While both V-8 versions and particularly the top-tier SL 63, deliver effortless, torquey off-the-line acceleration, their four-cylinder sibling feels noticeably less eager to sprint to 96 kmph (claimed to be achieved in 4.8 seconds). The SL 43’s nine-speed transmission offers plenty of gear choices, and the multi-clutch design uses a special wet start-off clutch for smoother acceleration from a standstill. However, the smoothness gained off the line is traded for a mixed bag of sometimes-abrupt gearshifts, especially when the drive mode is in more aggressive settings.

The soft-top roof can be raised or lowered in 15 seconds and can be operated at speeds up to 60 kmph.

The mild-hybrid drivetrain also delivers power with sometimes surprising unevenness, which feels unfamiliar in an SL. After all, this is a model whose buttery linearity has become somewhat of a calling card.
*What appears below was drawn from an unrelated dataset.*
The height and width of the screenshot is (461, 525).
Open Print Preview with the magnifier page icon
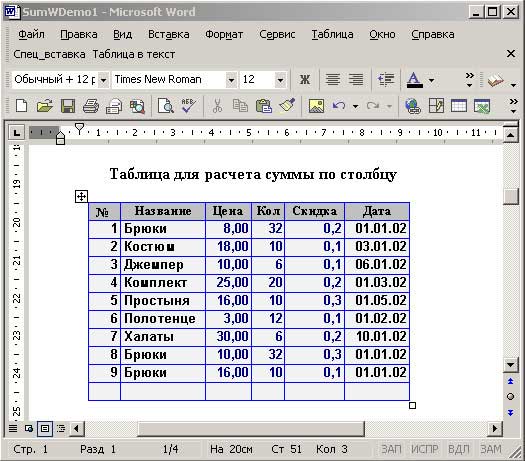pos(165,106)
Especially from the 1990s-era R129 models onward, cruise ship–smooth drivetrains defined SLs as a sort of sporty take on the “luxobarge,” and the more pugilistic SL 43 marks a departure from that formula. Working to the car’s benefit, though, is an outstanding suspension system that evens out the bumps while feeling controlled and responsive. And an available adjustable damping system goes one step further in offering more options.

The retractable rear spoiler, activated at 80 kmph, automatically adjusts in five angle positions.

What I don’t love about the engine’s power delivery and smoothness is made up for by the SL 43’s handling. A full 353 pounds lighter than the SL 63, the smaller-engined model also claims better weight distribution, giving it more balance when cornering. In contrast to its all-wheel drive SL 55 and SL 63 stablemates, the SL 43’s rear-drive setup helps it feel more nimble and ready to rumble. Whether or not the milder, less satisfying power plant is a deal-breaker for SL shoppers will depend on their level of commitment to spirited driving.

For loafing around town, this entry-level Sport-Leicht from Mercedes offers all the looks of its pricier siblings while delivering a fine drive, though that satisfaction can drop when it’s driven like it was stolen. The smaller engine also requires fewer fill-ups, offering a respectable EPA highway figure of 27 mpg.

The new Mercedes-AMG SL 43

While driving enthusiasts will rightfully stand by the age-old cliché that there’s no replacement for displacement, the cruisers among us might find that, sometimes, it’s also perfectly acceptable to simply drop the top, crank the Burmester sound system, and use the lightweighting advantage for more chill than a thrill.